● Fragmento del texto
= = = =
Pongamos un ejemplo bien cotidiano: si vivo con una persona (familiar, cónyuge, religioso, etc.) y sé que determinadas cosas le disgustan pero, aun pudiendo hacerlo, no las evito so pretexto de que “no son graves” y que, justamente por eso nuestra amistad no va a romperse, evidentemente que la relación nunca va a crecer, perfeccionándose, y, lo más probable, es que vaya decayendo. En definitiva el punto está en que falla el amor. Quien ama de verdad trata de hacer absolutamente todo lo que a la persona amada le agrada, y trata de evitar absolutamente todo lo que a la persona amada le molesta, le irrita, le desagrada, le entristece. Exactamente lo mismo pasa en nuestra relación con Dios.

Y en este mismo sentido podemos agregar las imperfecciones que, al menos en lo teórico, pueden distinguirse muy bien de los pecados veniales, ya que estos están en la línea del mal y aquellas en la línea del bien: una imperfección es un acto bueno pero “no tan bueno” como debería haber sido; o sea, se trata de un acto de virtud pero remiso (flojo, dejado). Estos actos menos perfectos, si son deliberados, también impiden nuestra santificación, también minan nuestras relación amorosa con Dios, como lo harían con cualquier persona.

Y decíamos que en la teoría pueden distinguirse del pecado venial, pero no siempre pueden diferenciarse en lo concreto: por ej.: es difícil que un acto hecho no con toda la generosidad que debería haber tenido (imperfección) no involucre un pecado venial de pereza o amor propio. Pero lo importante, me parece, no es tanto distinguir si se trata de imperfección o pecado venial, sino reconocer si son deliberados o semideliberados.
= = = =
● Qué harás
A – En el fragmento sobre las imperfecciones, ¿cómo se define una imperfección?
B – Copia sin cambios el tramo del fragmento sobre las imperfecciones que va desde "Pongamos un ejemplo" hasta "relación con Dios.".

● Datos
= = = =
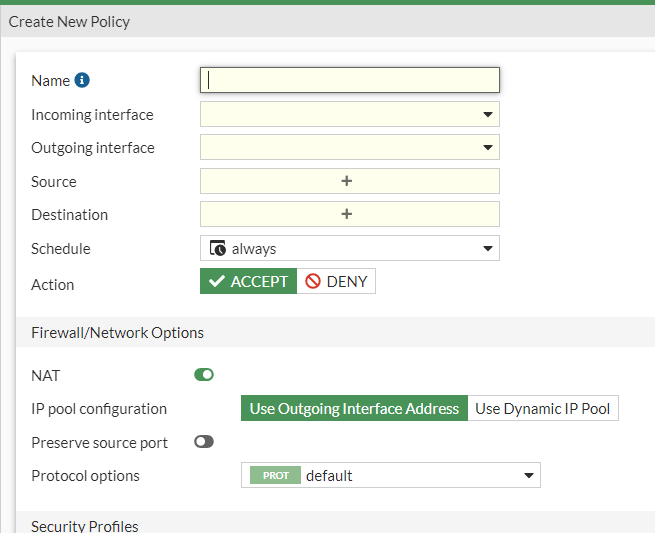Select Use Outgoing Interface Address option

(x=354, y=408)
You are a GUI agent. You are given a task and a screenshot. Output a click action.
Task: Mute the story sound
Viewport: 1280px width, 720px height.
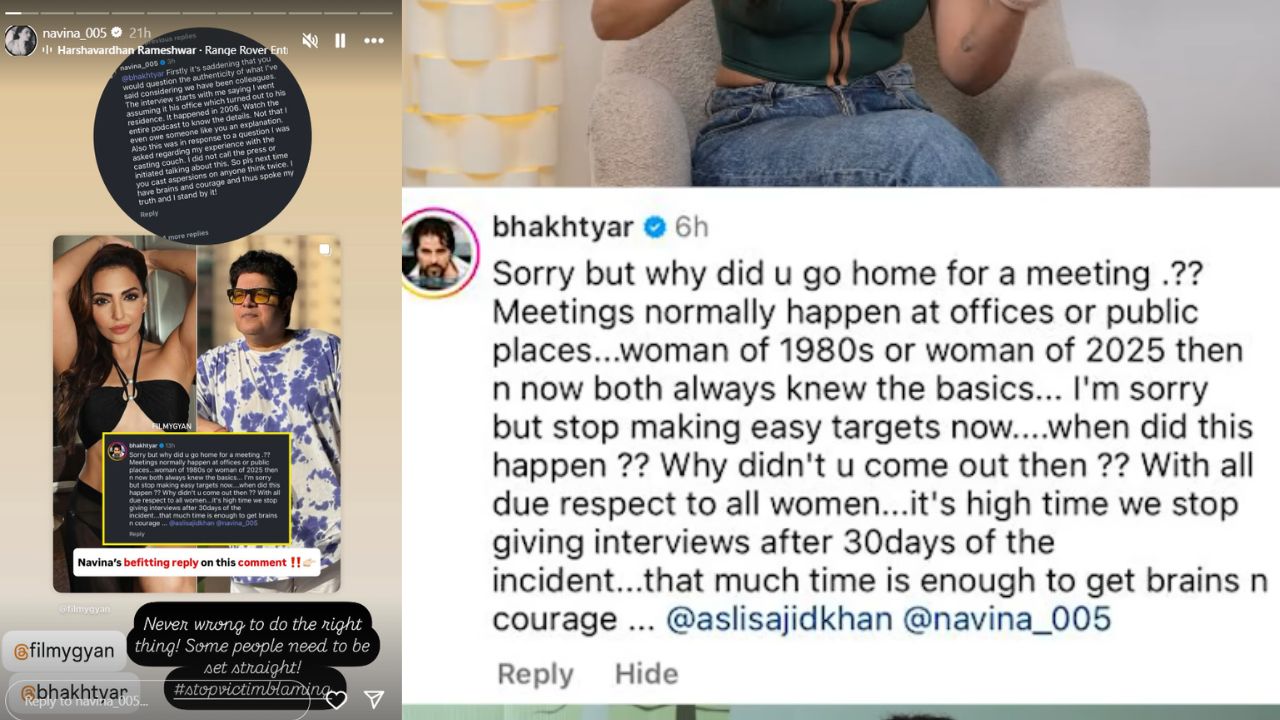(x=310, y=41)
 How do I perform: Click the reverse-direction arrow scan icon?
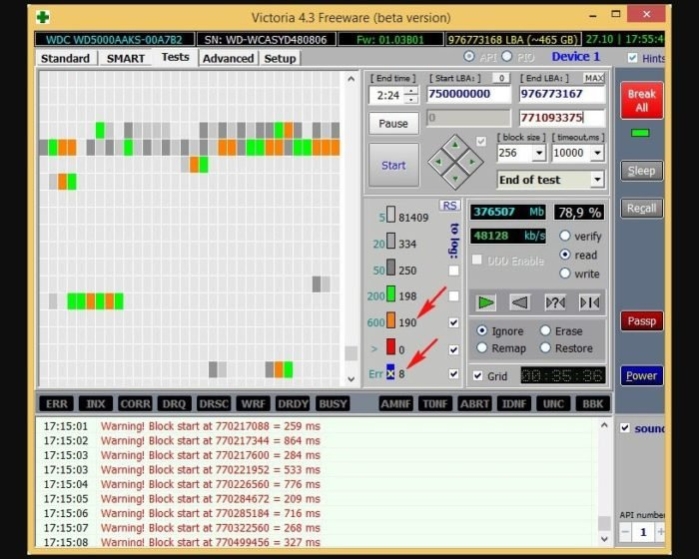point(520,303)
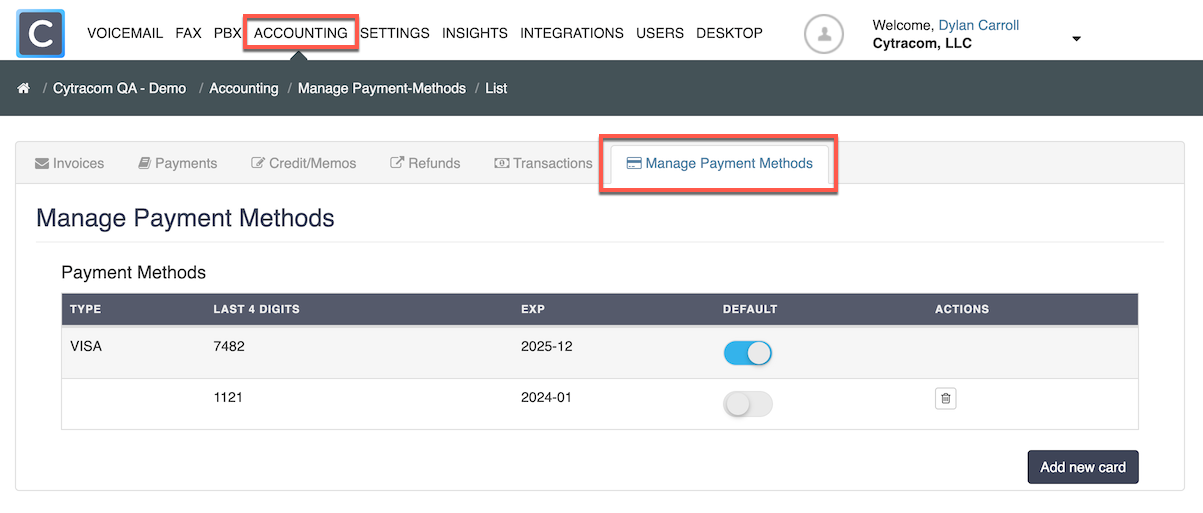The height and width of the screenshot is (513, 1203).
Task: Go to the INTEGRATIONS menu
Action: [x=571, y=33]
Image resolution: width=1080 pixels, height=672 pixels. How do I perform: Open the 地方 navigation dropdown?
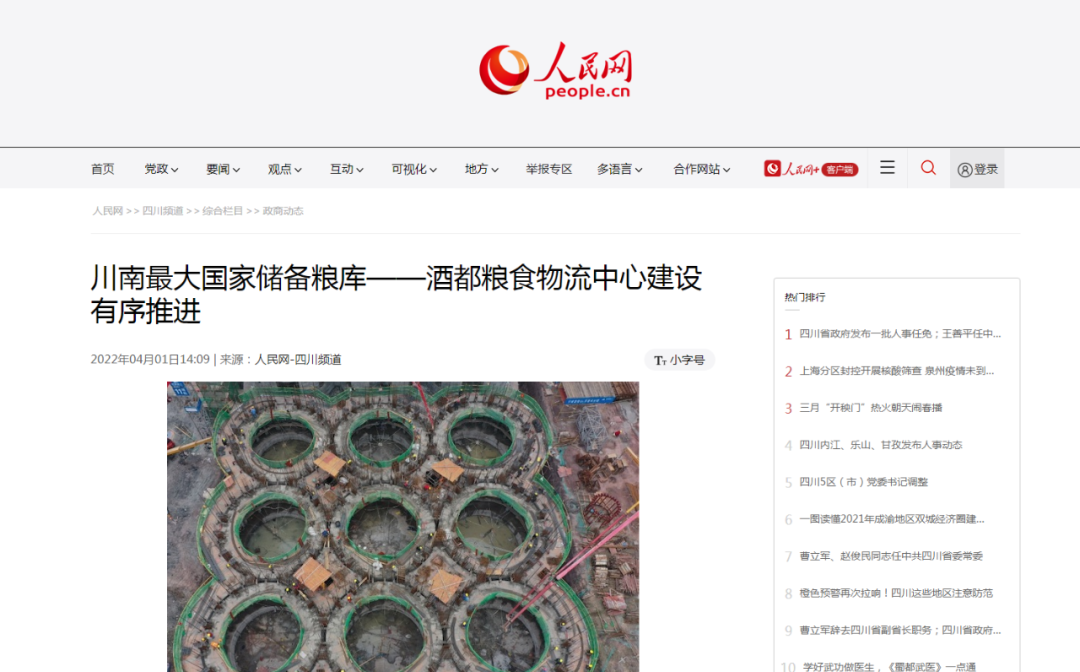point(481,169)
= = = =
● Soluciones por tarea
A – Es un acto bueno pero "no tan bueno" como debería haber sido, es decir, un acto de virtud pero remiso.

B –
Pongamos un ejemplo bien cotidiano: si vivo con una persona (familiar, cónyuge, religioso, etc.) y sé que determinadas cosas le disgustan pero, aun pudiendo hacerlo, no las evito so pretexto de que “no son graves” y que, justamente por eso nuestra amistad no va a romperse, evidentemente que la relación nunca va a crecer, perfeccionándose, y, lo más probable, es que vaya decayendo. En definitiva el punto está en que falla el amor. Quien ama de verdad trata de hacer absolutamente todo lo que a la persona amada le agrada, y trata de evitar absolutamente todo lo que a la persona amada le molesta, le irrita, le desagrada, le entristece. Exactamente lo mismo pasa en nuestra relación con Dios.